Beyond the grief, Maurine is mourning the future that has been stolen.

Brianna had recently taken a break from her studies after working for about a year.

“She said her brain tired,” Maurine recalled. “I wanted her to finish, but she said she needed a break.”

The plan was for her to return to school in September.

Before then, she had already begun thinking about starting her own business.

“She started doing business in school,” her mother said. “Then she wanted to start a business getting products from China.”

THE LAST CHILD 

Maurine shared that Brianna was the youngest of her children and her only daughter.

“She’s the last one,” she said. “I love all my children so much, but I have one daughter.”

She smiled briefly as she remembered how excited the family had been when Brianna was born.

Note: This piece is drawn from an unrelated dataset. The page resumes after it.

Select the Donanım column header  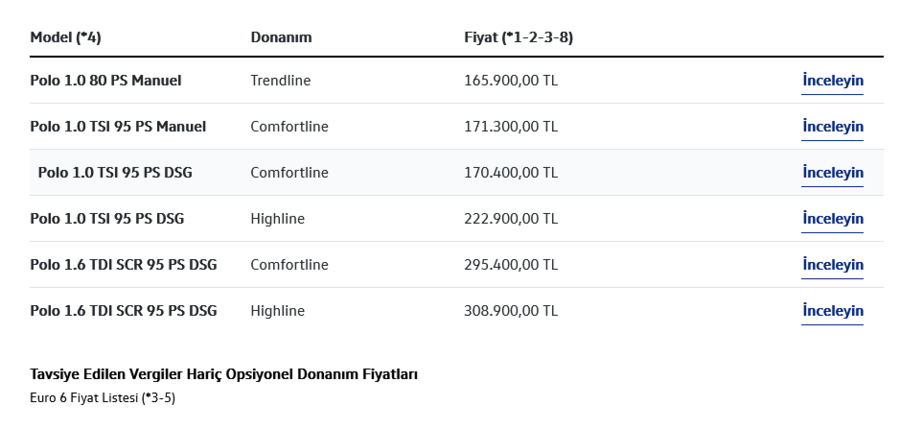coord(281,37)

“Everybody rejoiced with me,” she said.

“Everybody rejoiced.”

At the small family business, Brianna had become a favourite among customers.

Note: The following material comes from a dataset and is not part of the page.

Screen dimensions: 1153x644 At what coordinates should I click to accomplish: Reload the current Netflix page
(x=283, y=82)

“They would come to the shop and ask, ‘Where is the pretty girl? She has to serve me’,” Marine recalled. 

“She would laugh with them and joke with them. Everybody loved her.”

The family affectionately called her ‘Teddy Bear’, a nickname that still echoes painfully through the home to which she would no longer return.

Maurine said her daughter had earned six Caribbean Secondary Education Certificate (CSEC) subjects and was working towards completing her tertiary education.

Now, instead of preparing to return to classes in September, her family is preparing to bury her.

As the police continue their investigations, Maurine said she is left holding on to memories of the daughter she sent to the mall for what should have been an ordinary errand, never imagining it would be the last time she would see her alive.

Investigators told The Gleaner that it was a gruesome scene and the brazen attack had left many people with a bitter taste.

“Three persons were allegedly in the vehicle and the shooter reportedly put the gun through the window and opened fire… A third person who was unharmed drove the injured persons to the nearby police station… they were assisted to hospital where death was confirmed,” the senior cop told The Gleaner.

The police said a manhunt is on for the killer(s).